Selected text
==========

Similar research findings are examined about duelers (in Europe and the South), political terrorists, racists and youth gangs. Studies on the latter group, found that gang members “expressed a strong sense of self-competence” and when they failed, they always blamed something external rather than inadequacy or error. The last point is particularly important, he insists, because controlled studies demonstrate that blaming outside causes instead of personal flaws is a behavior characteristic of people with high self-esteem.

And if low self-esteem were an underlying cause of violence, Baumeister argues, then shy, self-deprecating, insecure and depressed people would exhibit higher rates of violence. But studies show that patterns of low self-esteem produce remarkably few criminals. Even if it could be documented that low self-esteem somehow caused violent behavior, Baumeister says, “it would still be necessary to regard the surface egotism rather than the hidden self doubts as causally crucial.”

==========

Raw data
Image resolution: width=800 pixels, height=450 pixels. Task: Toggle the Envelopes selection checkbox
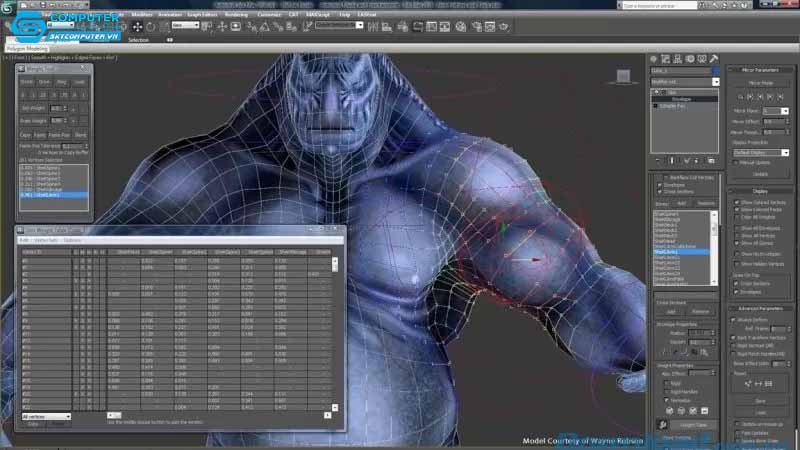(x=660, y=185)

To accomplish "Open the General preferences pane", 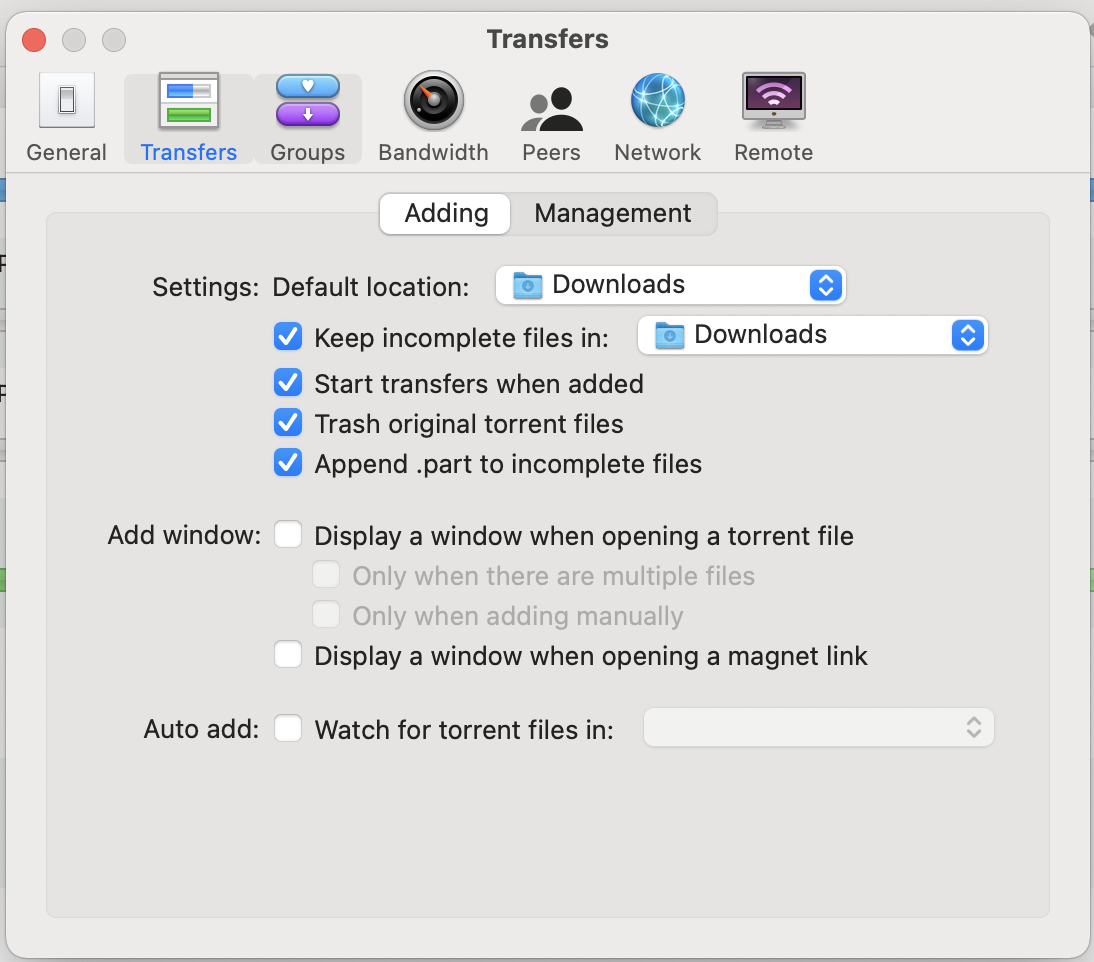I will (x=66, y=115).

==========

What you will do
1. In the passage on self-esteem and violence, write out the text between "Similar research findings" and "with high self-esteem.", inclusive.
2. According to the passage on self-esteem and violence, why is it important that gang members blamed something external when they failed?

Task-by-task results
1.
Similar research findings are examined about duelers (in Europe and the South), political terrorists, racists and youth gangs. Studies on the latter group, found that gang members “expressed a strong sense of self-competence” and when they failed, they always blamed something external rather than inadequacy or error. The last point is particularly important, he insists, because controlled studies demonstrate that blaming outside causes instead of personal flaws is a behavior characteristic of people with high self-esteem.

2. Controlled studies show that blaming outside causes instead of personal flaws is characteristic of people with high self-esteem. The gang members' habit therefore points to high self-esteem rather than low self-esteem.